A vantagem dessa proposta é a agilidade na implementação por meio de medida provisória, além de não representar um custo direto para o orçamento público, já que os recursos do Fundo não fazem parte do orçamento do Tesouro Nacional e não exigem equalização de juros. A iniciativa prevê que o Banco do Brasil faça o repasse dos recursos aos produtores, com juros em torno de 8,5% ao ano, equivalentes à taxa Selic de longo prazo.
Engajamento do governo estadual e apoio a medidas emergenciais
O governo do Rio Grande do Sul apoia a mobilização do setor agropecuário e as demandas por ações emergenciais. O governador Eduardo Leite destacou em evento recente o impacto devastador dos eventos climáticos sobre a agricultura local, equivalendo a perdas que correspondem a 60% do PIB gaúcho em seis anos. Tal crise é única e desproporcional se comparada a outras regiões do país.
Como resposta prática, o Banrisul, banco público gaúcho, anunciou suspensão da negativação e protesto das dívidas rurais por 90 dias, iniciando em 24 de junho, buscando dar fôlego extra aos produtores e preservar a carteira de crédito rural, que chegou a R$ 13,7 bilhões em 2024. Além disso, entidades como a Farsul, Famurs e outras enviaram carta aberta ao governo federal solicitando medidas como ampliação dos limites do Proagro, criação de linhas emergenciais de crédito e aceleração dos pagamentos em atraso.

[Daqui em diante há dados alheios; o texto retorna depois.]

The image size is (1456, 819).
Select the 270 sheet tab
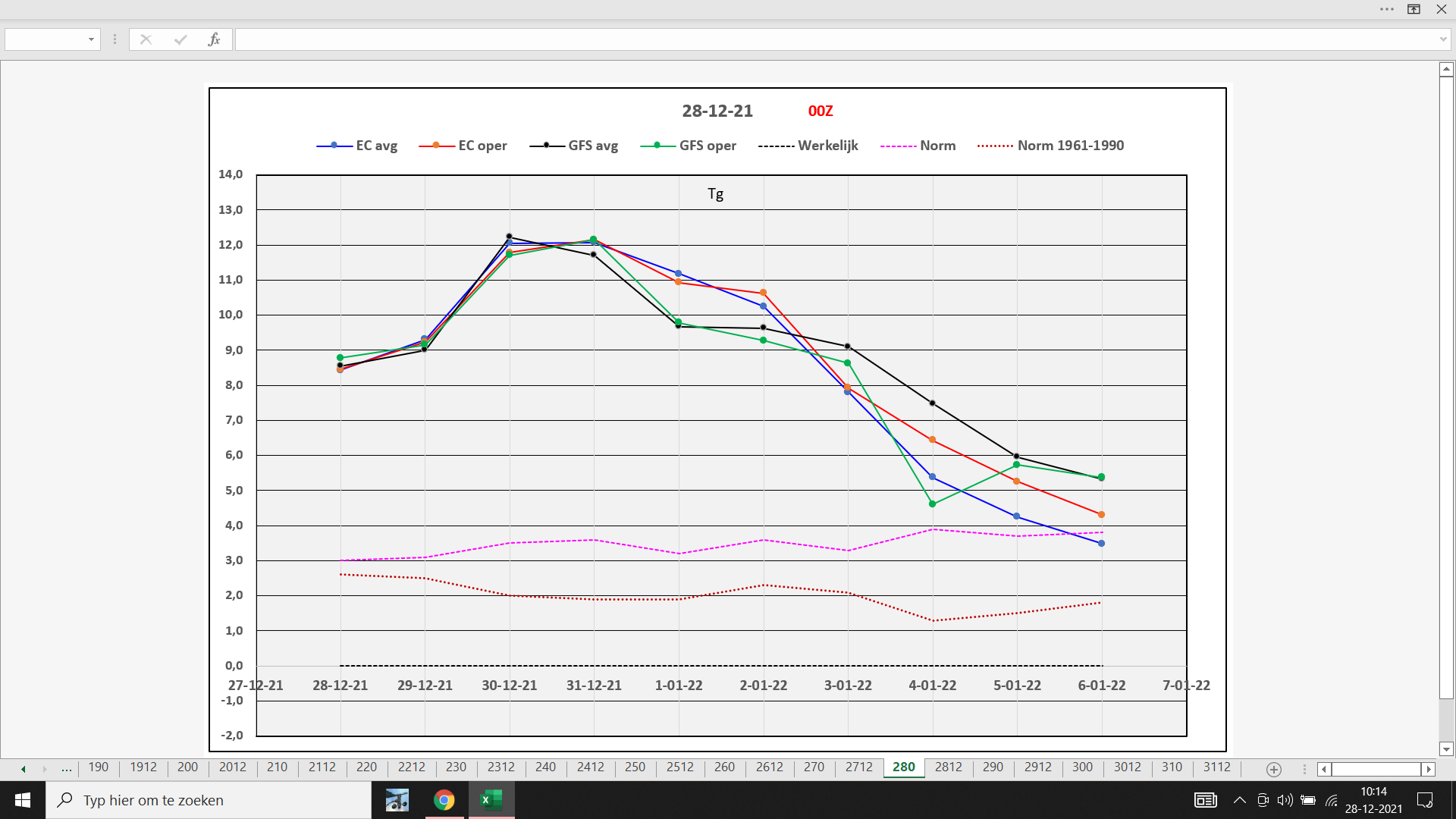click(x=814, y=767)
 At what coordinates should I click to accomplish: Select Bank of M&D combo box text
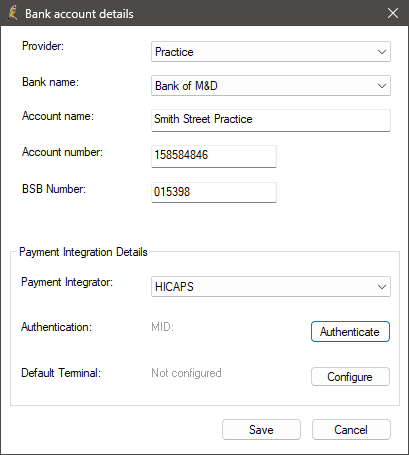(x=186, y=86)
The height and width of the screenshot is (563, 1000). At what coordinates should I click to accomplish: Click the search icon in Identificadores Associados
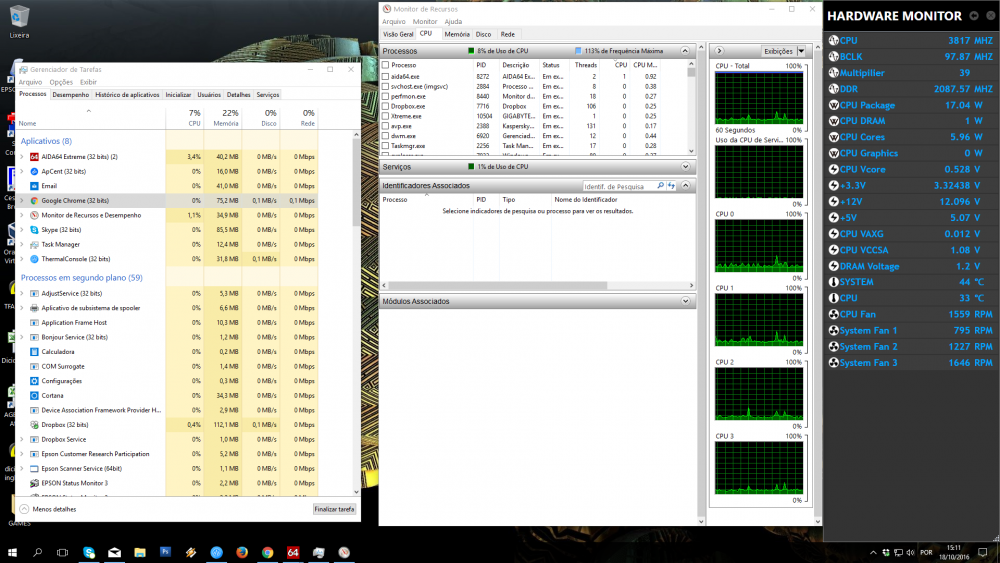661,186
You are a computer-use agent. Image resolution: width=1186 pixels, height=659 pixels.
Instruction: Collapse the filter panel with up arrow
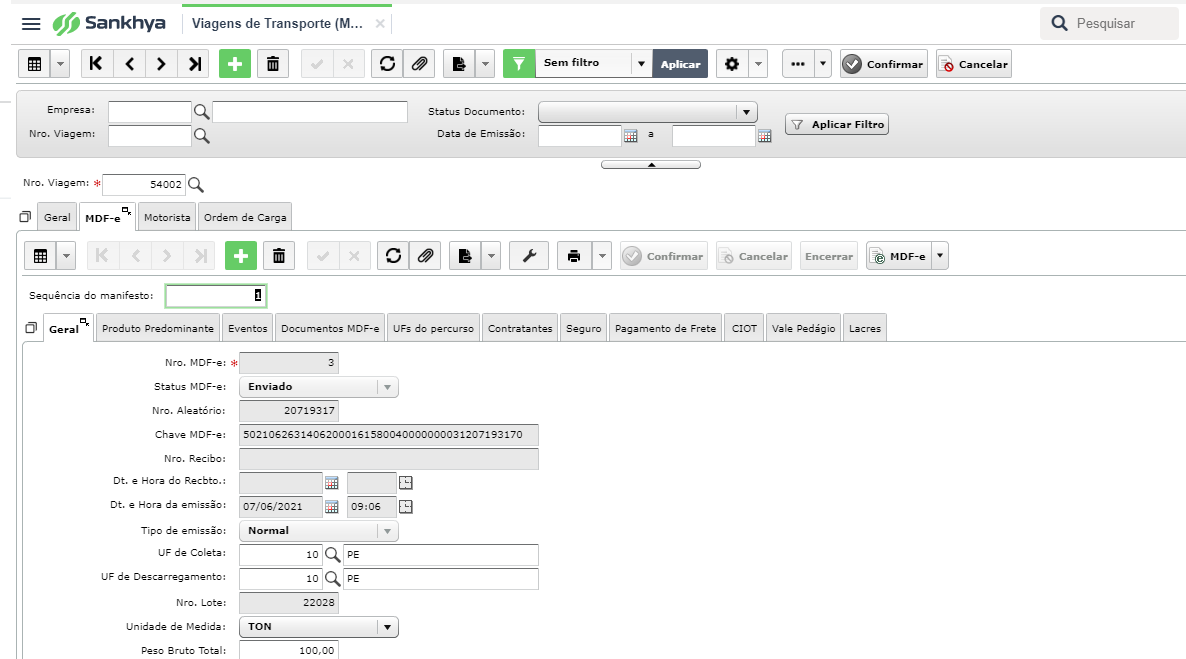coord(650,164)
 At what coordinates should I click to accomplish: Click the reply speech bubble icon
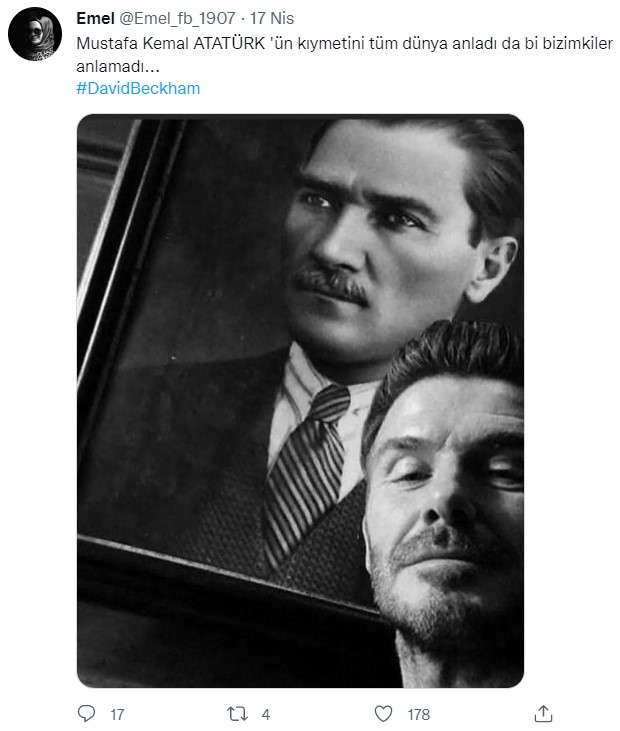86,714
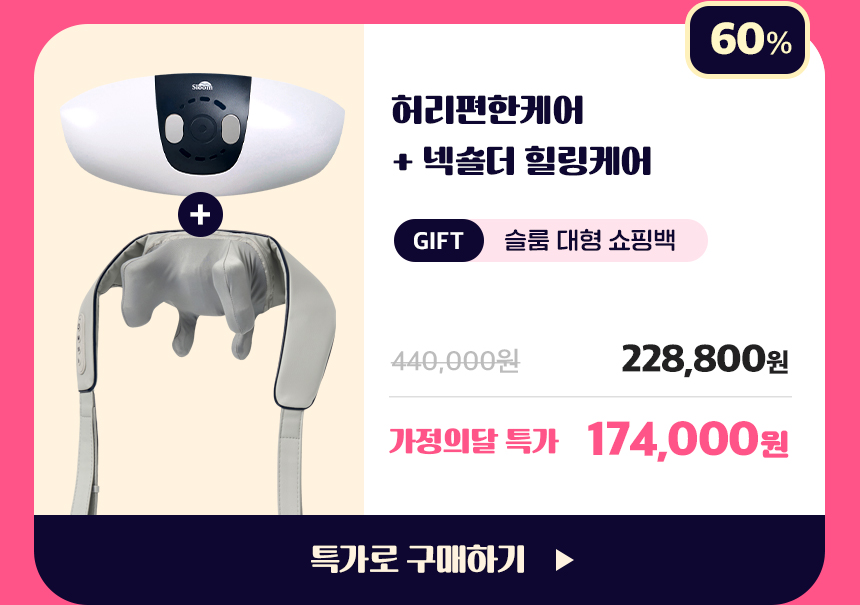Image resolution: width=860 pixels, height=605 pixels.
Task: Click the 특가로 구매하기 purchase button
Action: coord(429,559)
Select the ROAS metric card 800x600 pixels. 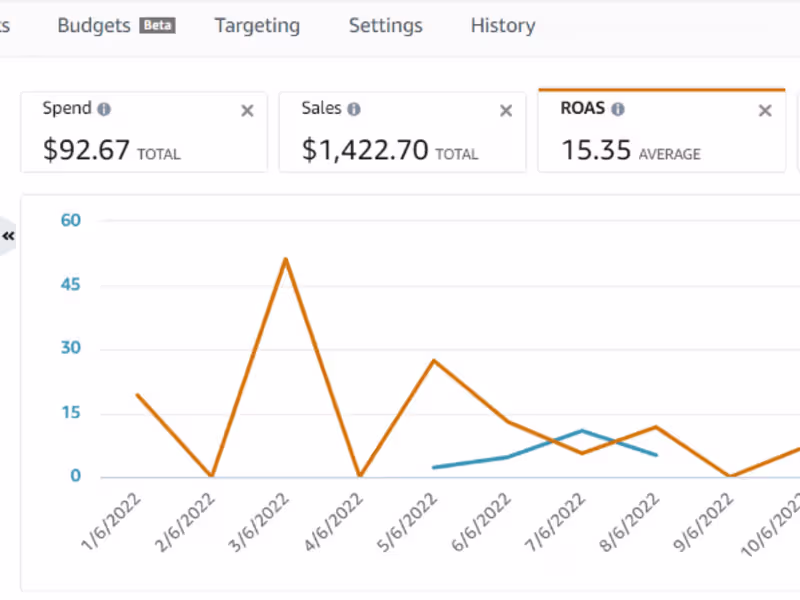(x=660, y=140)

Futuras Perspectivas para o Agro Gaúcho
A situação do agronegócio no Rio Grande do Sul permanece crítica, exigindo ações rápidas e coordenadas entre governo estadual, federal e o setor produtivo. Enquanto propostas estruturais, como a securitização, tramitam no Congresso, o uso do Fundo Social do Pré-Sal desponta como uma possibilidade mais imediata para aliviar a pressão das dívidas. A coordenação de medidas emergenciais, somada a investimentos em recuperação produtiva, será fundamental para garantir a sustentabilidade do agro gaúcho.
Mais do que enfrentar o presente, o desafio está em construir uma base financeira e produtiva que resista a futuras adversidades climáticas e econômicas. O engajamento conjunto e o diálogo aberto devem continuar para encontrar o equilíbrio entre o apoio necessário aos produtores e a responsabilidade fiscal e orçamentária dos entes públicos, garantindo que o campo continue produtivo e competitivo nos próximos anos.